**TASK INSTRUCTIONS:** Print, exactly and with no pictures, the line containing "This screenshot has width=550, height=585." and each line after it to the end of the entries below.

**MATERIAL PROVIDED:**
........

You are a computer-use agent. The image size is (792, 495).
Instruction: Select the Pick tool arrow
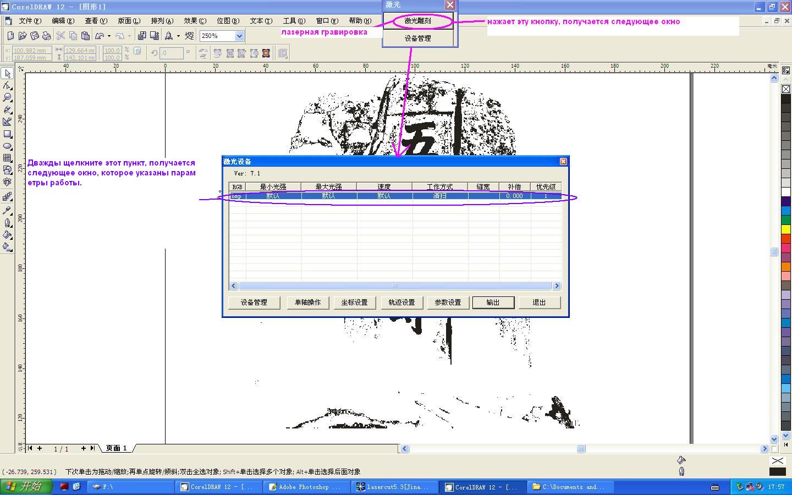(7, 74)
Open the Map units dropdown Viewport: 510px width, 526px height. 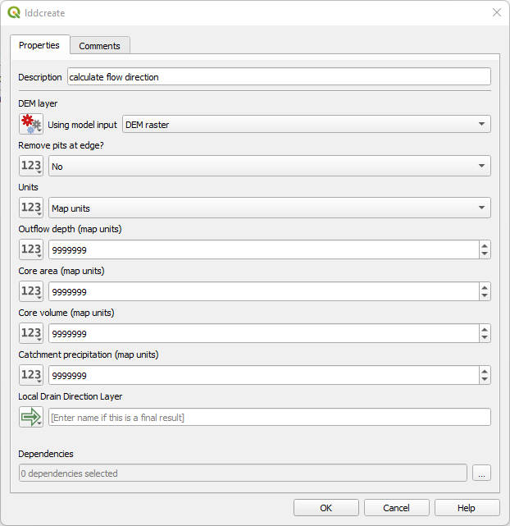269,208
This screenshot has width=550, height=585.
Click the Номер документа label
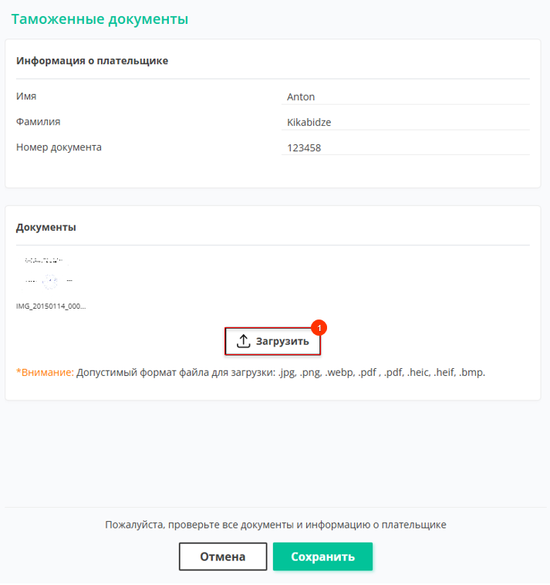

........

**TASK SOLUTION:**
This screenshot has width=550, height=585.
Click the Номер документа label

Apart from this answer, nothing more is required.